There is a Biblical commandment requiring caution and self-preservation: “You shall carefully guard your own lives” (Deuteronomy 4:15). Maimonides was adamant that we should not only avoid these dangerous forces from our society, but proactively destroy them.
Whether it is the roof or anything else that is dangerous, so that a person may potentially stumble and lose his life, such as, for example, if he had a well or ditch in his courtyard, whether they contained water or not, he is obligated to make a protective barrier of ten handbreadths or to make a cover, so that no one will fall and be fatally injured. Likewise, concerning any obstruction that is life-threatening, there is a positive commandment to remove it and protect against it and to be exceedingly careful concerning it, as it states, “But take utmost care and guard yourselves scrupulously.” And if he does not remove the (danger), and allows the dangerous obstacles to remain in place, he has nullified the positive commandment and has violated (the negative commandment) of “You shall not bring blood-guilt on your house.” There are many things that the Sages prohibited because they involve danger to life, and anyone who violates them saying, “I have the right to endanger myself, what business is it of others?” or who says, “I am not concerned about the risk,” receives rabbinically sanctioned lashes (Hilkhot Rotzeiah 11:4-5).
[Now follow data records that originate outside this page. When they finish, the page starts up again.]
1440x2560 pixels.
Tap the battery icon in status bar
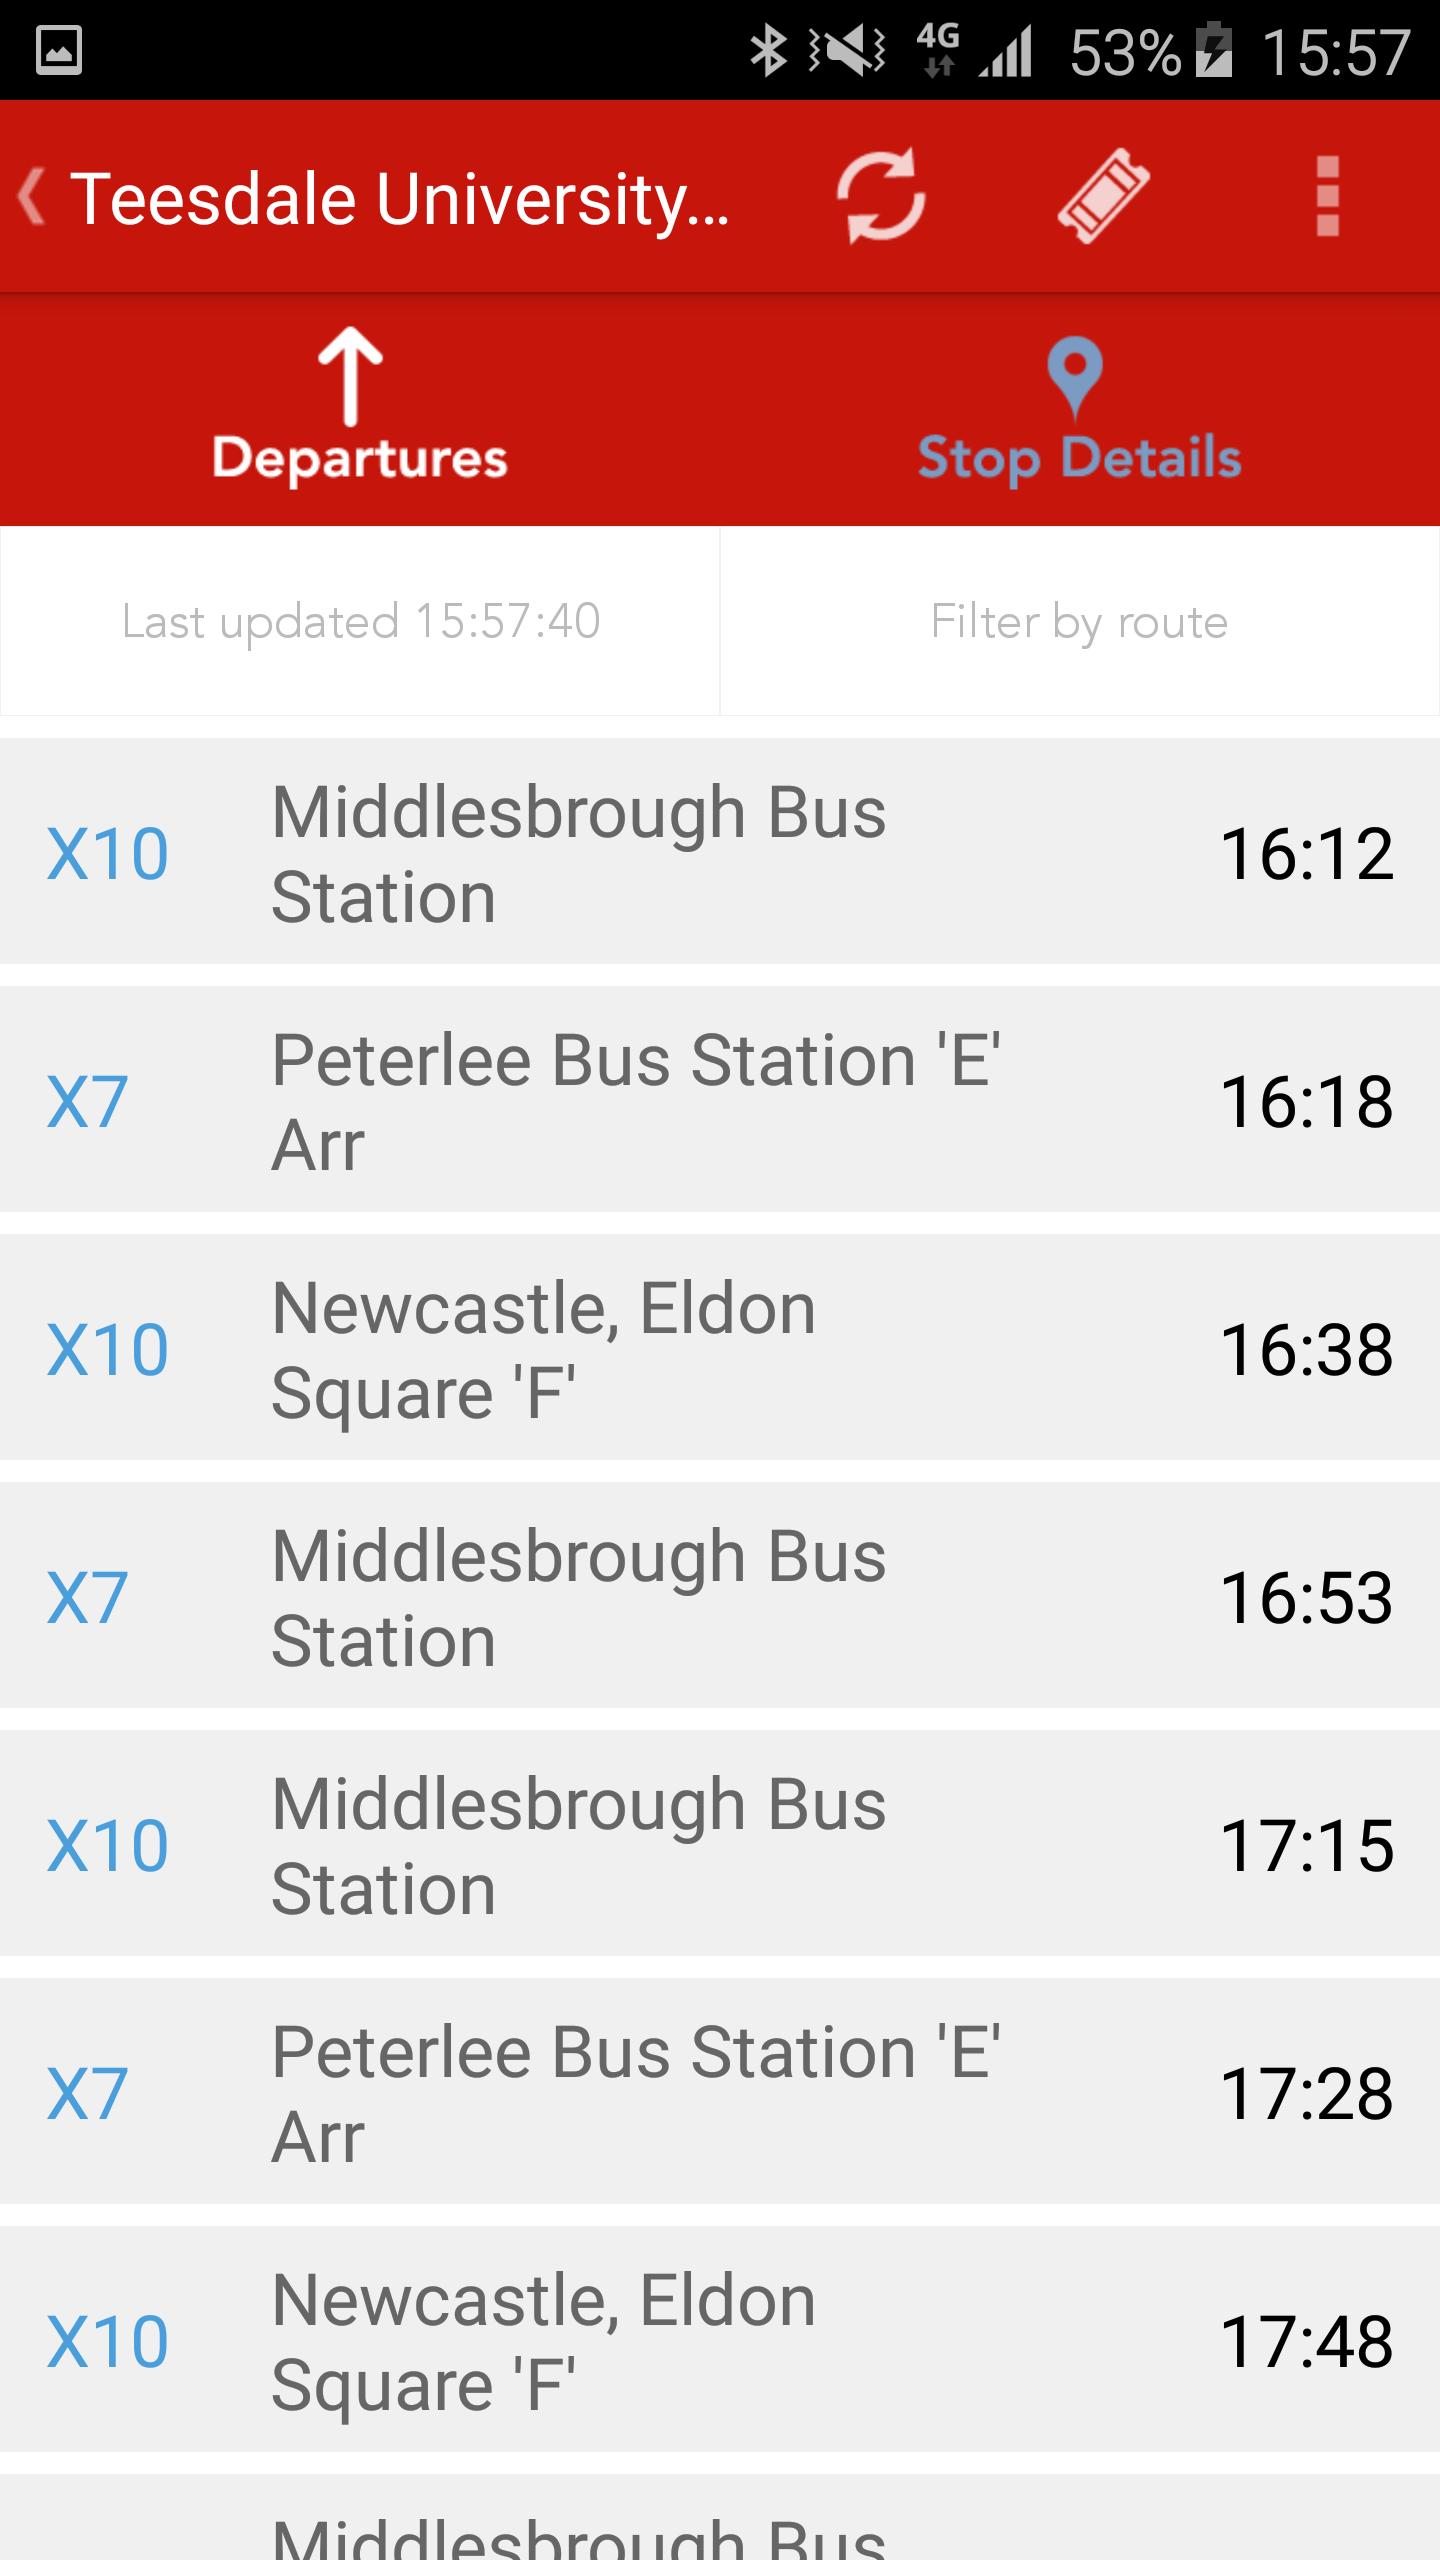[x=1214, y=50]
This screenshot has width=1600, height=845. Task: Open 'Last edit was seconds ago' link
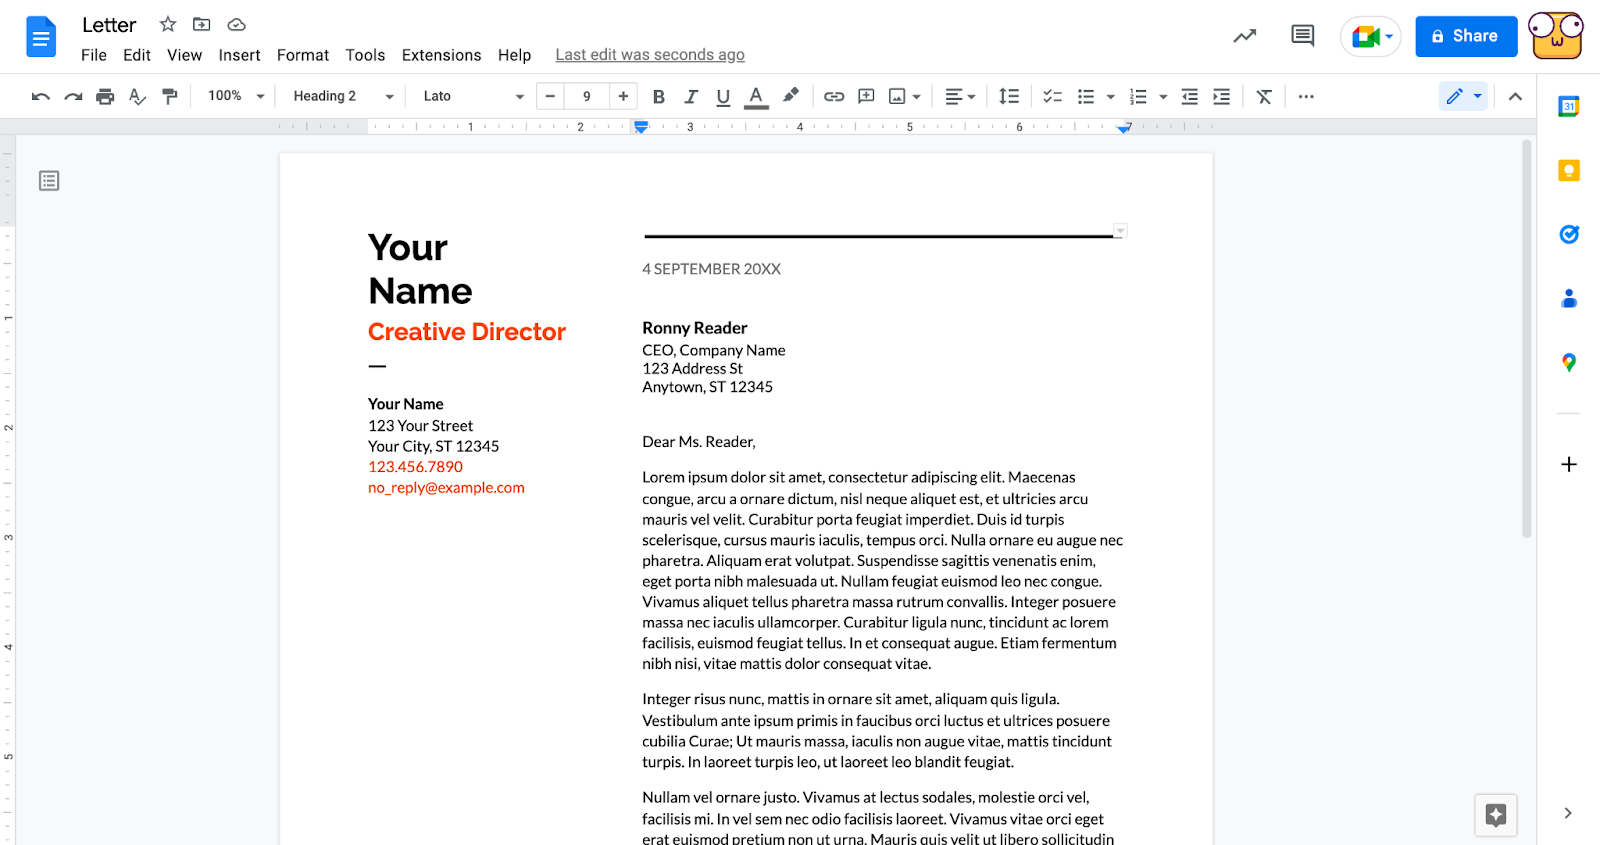[x=650, y=55]
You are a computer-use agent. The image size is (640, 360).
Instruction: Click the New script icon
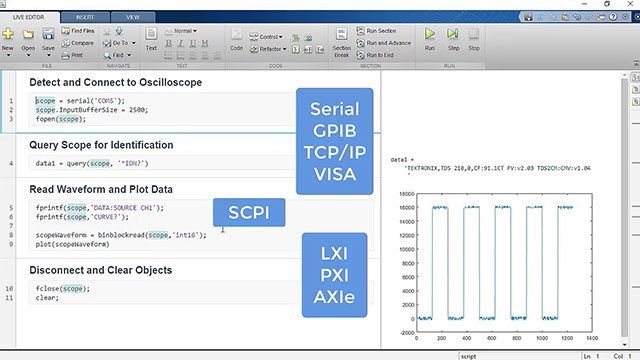pos(8,34)
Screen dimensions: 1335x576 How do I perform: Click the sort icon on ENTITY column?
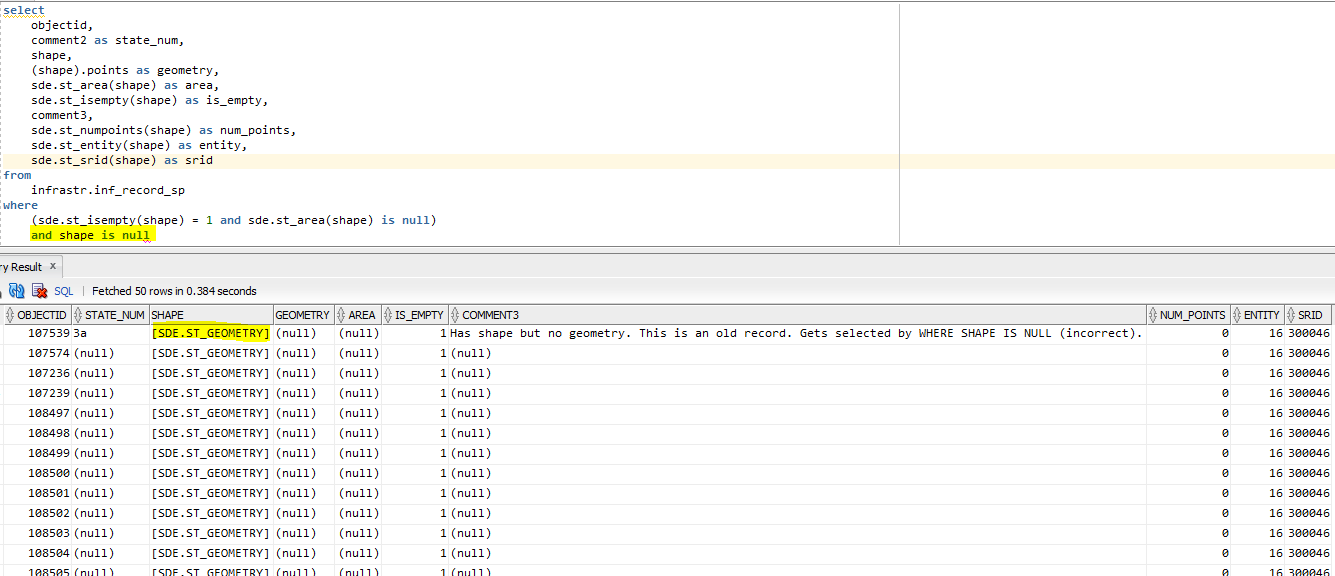click(x=1236, y=314)
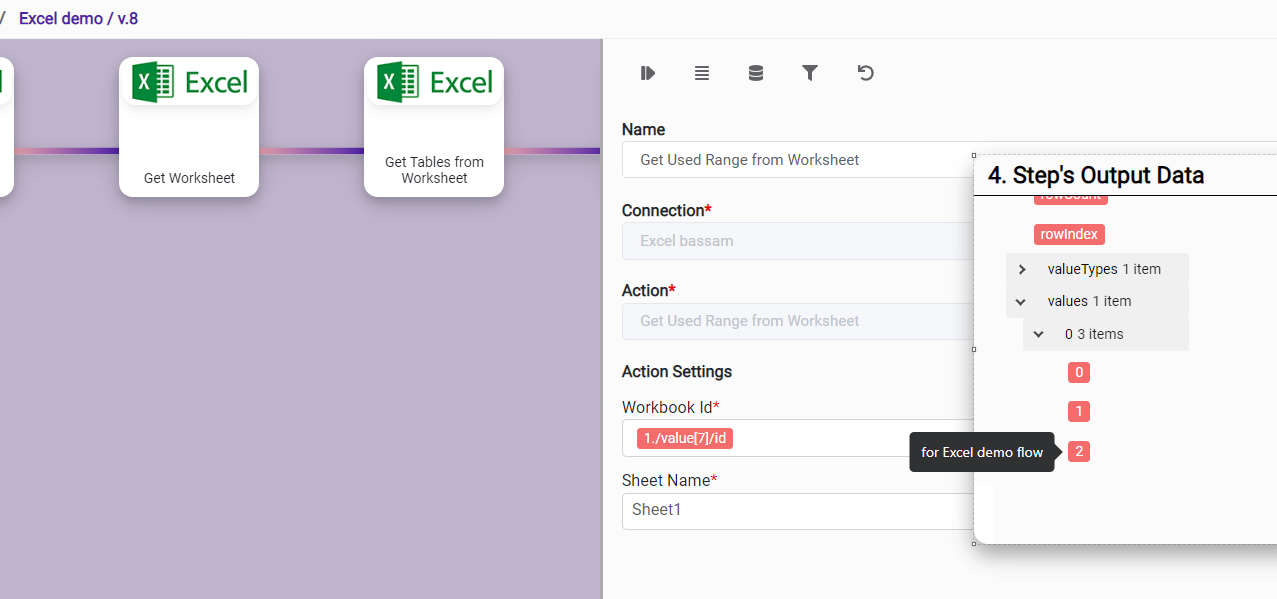Select the Get Worksheet Excel step
This screenshot has height=599, width=1277.
pos(189,127)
This ruling was later codified into Jewish law by the Rema (Yoreh De’ah 116:5).
One should avoid all things that might lead to danger, because danger to life is more severe than a ritual prohibition, and one should be more concerned about a possible danger to life than a possible prohibition. Therefore, the Sages prohibited one to walk in a place of danger, such as near a leaning wall, or alone at night… All these things are intended to avoid danger, and one who is concerned with his health will avoid them. And it is prohibited to rely on some saving miracle or to endanger oneself in any similar situation.
But how dangerous is too dangerous? One could argue that these rides are far less dangerous than reckless teenage drivers (for example, 2,700 teens age 16-19 were killed and more than 280,000 injured in traffic accidents in 2010). Even though accidents at amusement parks may be on the rise, the chance of risk is still very low. For this reason, individuals should cautiously enjoy amusement parks. But we must collectively advocate for higher enforcement and precautions. While thrill rides should not be the model entertainment and joy we promote, children will naturally be curious about these unique experiences. Rather than bar what seems to have been prevalent in most American childhoods, we should limit exposure, improve standards, and generate more intellectual and spiritual forms of engagement as well.
Rabbi Dr. Shmuly Yanklowitz is the Executive Director of the Valley Beit Midrash, the Founder & President of Uri L’Tzedek, the Founder and CEO of The Shamayim V’Aretz Institute and the author of five books on Jewish ethics. Newsweek named Rav Shmuly one of the top 50 rabbis in America.”